The natural brand’s baby oil, diaper cream and baby wash avoid pink and blue tones in favor of pale green in the packaging, and rattles and cutesy cartoon characters in favor of stylized buffalo graphics by tattoo artist Andrew Holdorf. If the labeling didn’t use the word baby, it would be easy to mistake the products for adult merchandise.
“We wanted to set ourselves apart,” says American Provenance founder Kyle LaFond. “We are totally crazy. We do our own thing, and try to forecast and be ahead of things. A mentor of mine told me years ago that you need to be 10 to 12 steps ahead of everyone else. That’s in my mind as I launch new products.”
“A mentor of mine told me years ago that you need to be 10 to 12 steps ahead of everyone else. That’s in my mind as I launch new products.”
Unlike Johnson’s Baby, with its 100-plus year history on babies’ bottoms, American Provenance’s blank slate in the baby field gave it an opportunity to tailor its products to today’s Millennial parents eschewing gender stereotypes and supporting stay-at-home dads. Inclusiveness was a guiding principle in developing the look of the products.
“They’re gender neutral, and intended for any baby or parent regardless of race, age, sexual orientation or identification,” says LaFond, adding about his brand’s packaging choices, “Unless you’re a buffalo yourself, it’s really tough to tell males from females. The green color captures the fact that we are a natural company, and the products aren’t gender specific and can be used by anybody.”
Although dads may not be the main purchaser of baby products, they’re increasingly taking on family duties such as childcare and shopping. Almost two-thirds of Millennial dads desire to be an equal parenting partner, according to research by Boston College, and some 80% report shared or primary responsibility for shopping for their families. With the changing family dynamics as a backdrop, American Provenance sought not to alienate dads from its baby products.
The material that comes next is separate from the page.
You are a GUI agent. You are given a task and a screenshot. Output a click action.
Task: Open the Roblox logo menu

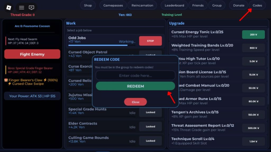9,7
“I wanted them to be a bit more mature so they could appeal to new fathers,” explains LaFond. “There are more stay-at-home dads than ever before, and that’s a trend that’s going to continue. A stay-at-home dad might be uncomfortable with a diaper bag filled with a bunch of stuff that’s too baby. They want something that, when they walk into a coffee shop with it, it doesn’t scream it’s for a baby and a baby alone.”
Retail buyers haven’t universally embraced LaFond’s approach to American Provenance’s baby personal care products, which are sold at the supermarket Hy-Vee. “I thought it was going to be overwhelmingly positive, but it was really a mixed bag. There was a significant generational difference,” divulges LaFond. “The younger buyers were incredibly enthusiastic and understood the message, but some of the more experienced or older buyers had more of a difficult time.”
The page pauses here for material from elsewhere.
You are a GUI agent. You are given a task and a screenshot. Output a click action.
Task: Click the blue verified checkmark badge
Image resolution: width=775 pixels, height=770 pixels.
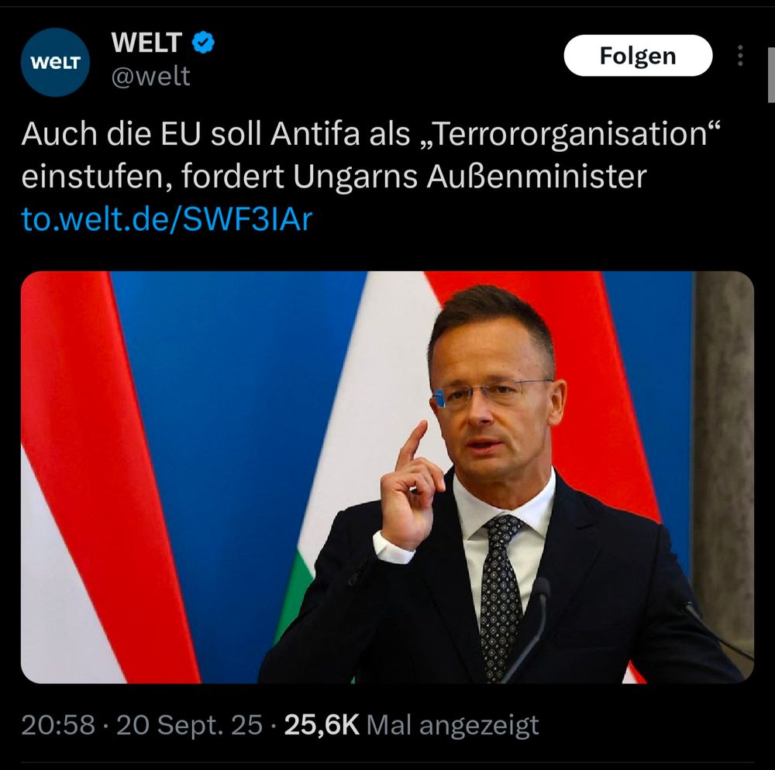point(202,43)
“There are more stay-at-home dads than ever before, and that’s a trend that’s going to continue. A stay-at-home dad might be uncomfortable with a diaper bag filled with a bunch of stuff that’s too baby.”
Shoppers don’t seem to share the older buyers’ hesitation. In their first few months on the market, sales of the baby products are in line with LaFond’s expectations and, in a surprise, grownups have latched on to the baby oil for makeup removal due to its sophisticated design and the gentle fractionated coconut oil in the formula. “It’s crazy how many uses there are for baby oil,” he exclaims. “With our baby oil, when someone sees it in your bathroom and you don’t have a baby, it doesn’t raise too many suspicions.”